WHAT IS REQUIRED: Within the data that follows, set down exactly the lines from the one containing "Given: Click the 8.33K" through the one containing "Select the Pertes & profits tab", both ends included.

[Data excerpts]
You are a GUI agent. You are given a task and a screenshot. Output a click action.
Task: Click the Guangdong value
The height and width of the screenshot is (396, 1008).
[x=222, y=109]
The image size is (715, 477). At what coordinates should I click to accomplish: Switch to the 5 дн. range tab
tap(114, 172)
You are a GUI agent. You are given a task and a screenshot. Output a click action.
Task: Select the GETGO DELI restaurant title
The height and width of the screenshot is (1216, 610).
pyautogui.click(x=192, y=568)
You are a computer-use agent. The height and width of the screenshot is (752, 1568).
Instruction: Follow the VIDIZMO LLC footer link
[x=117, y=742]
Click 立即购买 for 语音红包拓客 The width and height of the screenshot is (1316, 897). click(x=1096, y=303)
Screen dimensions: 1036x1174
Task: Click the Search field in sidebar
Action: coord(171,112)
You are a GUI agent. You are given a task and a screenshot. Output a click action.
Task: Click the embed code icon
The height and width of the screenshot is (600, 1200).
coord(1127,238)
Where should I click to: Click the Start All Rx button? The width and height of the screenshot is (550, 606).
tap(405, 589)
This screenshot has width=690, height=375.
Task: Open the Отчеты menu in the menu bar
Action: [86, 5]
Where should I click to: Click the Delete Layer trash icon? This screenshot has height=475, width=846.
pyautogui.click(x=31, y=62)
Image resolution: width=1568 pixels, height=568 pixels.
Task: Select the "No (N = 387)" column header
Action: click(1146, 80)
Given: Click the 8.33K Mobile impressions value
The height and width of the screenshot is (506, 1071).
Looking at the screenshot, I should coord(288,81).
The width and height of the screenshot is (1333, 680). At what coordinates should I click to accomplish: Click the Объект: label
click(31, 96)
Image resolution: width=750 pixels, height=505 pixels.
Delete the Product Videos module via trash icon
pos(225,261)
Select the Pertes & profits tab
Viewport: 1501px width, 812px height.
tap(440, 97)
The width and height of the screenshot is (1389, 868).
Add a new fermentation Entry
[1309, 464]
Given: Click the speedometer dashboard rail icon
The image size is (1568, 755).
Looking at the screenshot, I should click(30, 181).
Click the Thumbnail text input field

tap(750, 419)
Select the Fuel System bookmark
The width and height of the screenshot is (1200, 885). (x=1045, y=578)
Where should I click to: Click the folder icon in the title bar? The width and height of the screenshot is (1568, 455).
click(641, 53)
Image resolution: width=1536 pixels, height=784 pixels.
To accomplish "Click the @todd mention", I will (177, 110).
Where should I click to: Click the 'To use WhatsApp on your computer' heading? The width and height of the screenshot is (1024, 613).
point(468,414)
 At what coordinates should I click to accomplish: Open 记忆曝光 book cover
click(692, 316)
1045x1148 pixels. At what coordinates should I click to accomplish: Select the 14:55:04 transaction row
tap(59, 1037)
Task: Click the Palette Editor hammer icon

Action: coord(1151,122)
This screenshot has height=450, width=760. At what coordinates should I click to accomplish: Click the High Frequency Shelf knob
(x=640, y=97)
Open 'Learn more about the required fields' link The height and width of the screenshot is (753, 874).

OUTPUT FOR THIS TASK:
Given: Click the 8.33K Mobile impressions value
The height and width of the screenshot is (506, 1071).
Looking at the screenshot, I should coord(288,81).
The width and height of the screenshot is (1333, 680). At what coordinates should I click to accomplish: Click the Объект: label
click(31, 96)
Image resolution: width=750 pixels, height=505 pixels.
Delete the Product Videos module via trash icon
pos(225,261)
Select the Pertes & profits tab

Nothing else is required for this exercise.